(no title)
NathanielK | 4 months ago
I was not familiar with the hardware, so I was disappointed there wasn't a picture of the device. Tried to skim the article and it's a mess. Inconsistent formatting and emoji without a single graph to visualize benchmarks.
furyofantares|4 months ago
I bet the input to the LLM would have been more interesting.
furyofantares|4 months ago
It looks like it worked? Why's it say this?
> Verdict: Inference speed scales proportionally with model size.

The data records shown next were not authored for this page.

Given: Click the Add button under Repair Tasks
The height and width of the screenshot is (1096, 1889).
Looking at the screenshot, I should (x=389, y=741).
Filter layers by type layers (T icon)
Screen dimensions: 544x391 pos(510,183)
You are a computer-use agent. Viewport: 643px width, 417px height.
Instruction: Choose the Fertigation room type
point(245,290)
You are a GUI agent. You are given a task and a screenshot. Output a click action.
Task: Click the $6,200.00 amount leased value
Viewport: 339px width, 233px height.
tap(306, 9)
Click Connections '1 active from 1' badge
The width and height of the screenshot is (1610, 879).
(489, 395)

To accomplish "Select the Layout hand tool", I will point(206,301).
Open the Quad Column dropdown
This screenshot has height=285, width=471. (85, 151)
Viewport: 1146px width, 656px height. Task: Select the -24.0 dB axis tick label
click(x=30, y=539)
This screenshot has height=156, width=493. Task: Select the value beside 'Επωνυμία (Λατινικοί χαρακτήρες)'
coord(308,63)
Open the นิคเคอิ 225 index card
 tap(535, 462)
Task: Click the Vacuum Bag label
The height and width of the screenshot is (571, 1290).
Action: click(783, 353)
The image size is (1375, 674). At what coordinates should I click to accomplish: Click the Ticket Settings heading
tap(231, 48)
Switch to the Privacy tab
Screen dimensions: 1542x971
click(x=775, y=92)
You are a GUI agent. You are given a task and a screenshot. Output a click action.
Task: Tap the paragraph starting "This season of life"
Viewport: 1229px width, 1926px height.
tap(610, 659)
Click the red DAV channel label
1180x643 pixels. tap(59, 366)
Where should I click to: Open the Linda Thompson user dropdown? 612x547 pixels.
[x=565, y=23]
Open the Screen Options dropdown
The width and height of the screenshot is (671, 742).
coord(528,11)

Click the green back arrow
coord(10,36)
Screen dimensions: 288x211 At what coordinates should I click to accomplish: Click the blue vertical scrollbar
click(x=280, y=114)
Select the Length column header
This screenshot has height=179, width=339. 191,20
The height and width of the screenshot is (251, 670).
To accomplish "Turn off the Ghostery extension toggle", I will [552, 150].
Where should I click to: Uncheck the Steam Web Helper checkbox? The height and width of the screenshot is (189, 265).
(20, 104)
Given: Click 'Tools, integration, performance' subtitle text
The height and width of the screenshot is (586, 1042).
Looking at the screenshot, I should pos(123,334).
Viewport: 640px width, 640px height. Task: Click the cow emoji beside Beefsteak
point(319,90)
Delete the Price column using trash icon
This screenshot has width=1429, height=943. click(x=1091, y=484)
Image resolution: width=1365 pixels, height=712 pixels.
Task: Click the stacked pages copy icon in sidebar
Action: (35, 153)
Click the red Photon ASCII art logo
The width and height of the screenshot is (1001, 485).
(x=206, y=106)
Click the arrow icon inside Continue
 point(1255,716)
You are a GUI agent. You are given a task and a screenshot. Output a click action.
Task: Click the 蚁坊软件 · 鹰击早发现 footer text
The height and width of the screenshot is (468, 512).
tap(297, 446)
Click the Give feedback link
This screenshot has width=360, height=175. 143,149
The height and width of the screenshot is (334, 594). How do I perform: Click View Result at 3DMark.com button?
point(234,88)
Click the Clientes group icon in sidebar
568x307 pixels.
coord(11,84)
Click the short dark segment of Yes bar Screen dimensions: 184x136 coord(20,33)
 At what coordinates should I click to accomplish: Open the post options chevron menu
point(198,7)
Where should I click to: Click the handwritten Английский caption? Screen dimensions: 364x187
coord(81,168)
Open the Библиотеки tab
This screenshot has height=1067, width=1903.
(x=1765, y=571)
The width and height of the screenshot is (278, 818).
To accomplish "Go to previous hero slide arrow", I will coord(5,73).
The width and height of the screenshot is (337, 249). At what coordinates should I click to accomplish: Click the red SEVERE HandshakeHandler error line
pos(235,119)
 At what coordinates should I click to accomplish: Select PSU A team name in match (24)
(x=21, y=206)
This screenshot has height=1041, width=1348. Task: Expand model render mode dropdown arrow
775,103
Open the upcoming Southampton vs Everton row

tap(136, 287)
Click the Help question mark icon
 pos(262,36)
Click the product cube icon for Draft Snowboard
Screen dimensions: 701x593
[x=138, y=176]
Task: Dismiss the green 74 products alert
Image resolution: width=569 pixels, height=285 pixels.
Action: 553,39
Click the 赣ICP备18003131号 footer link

Author only tried one model size and it's faster than NVIDIA's reported speed at a larger model. Not really a "Verdict".
> Verdict: 4-bit quantization is production-viable.
That's not really something you can conclude from messing around with it and saying you like the outputs.
> GPU Inference is Fundamentally Broken
Probably not? It probably just doesn't work in llama.cpp right now? Takes a while reading this to work out they tried ollama and then later llama.cpp, which I'd guess is basically testing llama.cpp twice. Actually I don't even believe that, I'm sure author ran into errors that might be a pain to figure out, but there's no evidence it's worse than that.
But then it says this is the "root cause":
Am I to believe GPU inference is really fundamentally broken? I'm not seeing the case made here, just claims. At this point the LLM seems to have gotten confused about whether it's talking about the memory fragmentation issue or the GPU inference issue. But it's hard to believe anything from this point on in the post.